Os avatares explicam em seu primeiro vídeo:

Fuimos generados por inteligencia artificial, pero nuestros contenidos sí son reales, verificados de calidad y creados por periodistas. Como es conocido, desde la jornada electoral del pasado 28 de julio, en Venezuela se incrementó la persecución y la represión contra todo aquel que el gobierno considere que no piense como el oficialismo, o que lo vea como contradictorio a él. Entonces por medidas de seguridad usaremos la inteligencia artificial para difundir la información de una docena de medios independientes venezolanos, parte de las iniciativas Venezuela Vota y La Hora de Venezuela, que además han logrado reunir un centenar de medios internacionales en trece países.

Fomos gerados por inteligência artificial, mas nossos conteúdos são verdadeiros, verificados, de qualidade e criados por jornalistas. Como é sabido, desde a jornada eleitoral do dia 28 de julho, se agravou na Venezuela a perseguição e a repressão contra todos aqueles que não pensam como o partido no poder, ou que sejam vistos como opositor a ele. Então, por medidas de segurança, usaremos a inteligência artificial para transmitir informações de uma dúzia de mídias independentes venezuelanas que fazem parte das iniciativas Venezuela VotaLa Hora de Venezuela, que também conseguiram reunir uma centena de mídias internacionais em treze países.
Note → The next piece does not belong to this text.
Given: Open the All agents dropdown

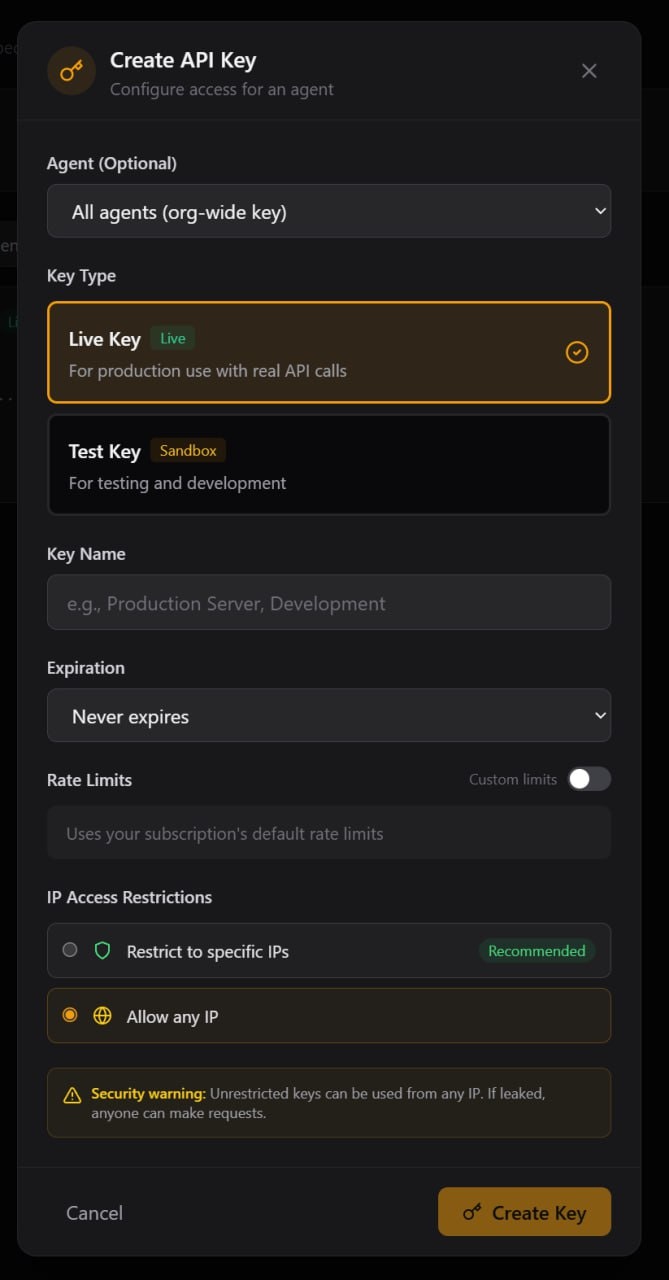Looking at the screenshot, I should (329, 211).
Os avatares se chamam La Chama (forma coloquial para “menina” ou “mulher”) e El Pana (forma coloquial para “amigo”). O objetivo é publicar um vídeo por dia com as notícias obtidas pela equipe de jornalistas.

Lançamos Operação Retuit!

🎥A partir de hoje, nossos avatares de #IA, La Chama e El Pana, irão  trazer informação verificada sobre o que ocorre na #Venezuela após o dia 28 de julho. Embora não sejam reais, os dados são verificados.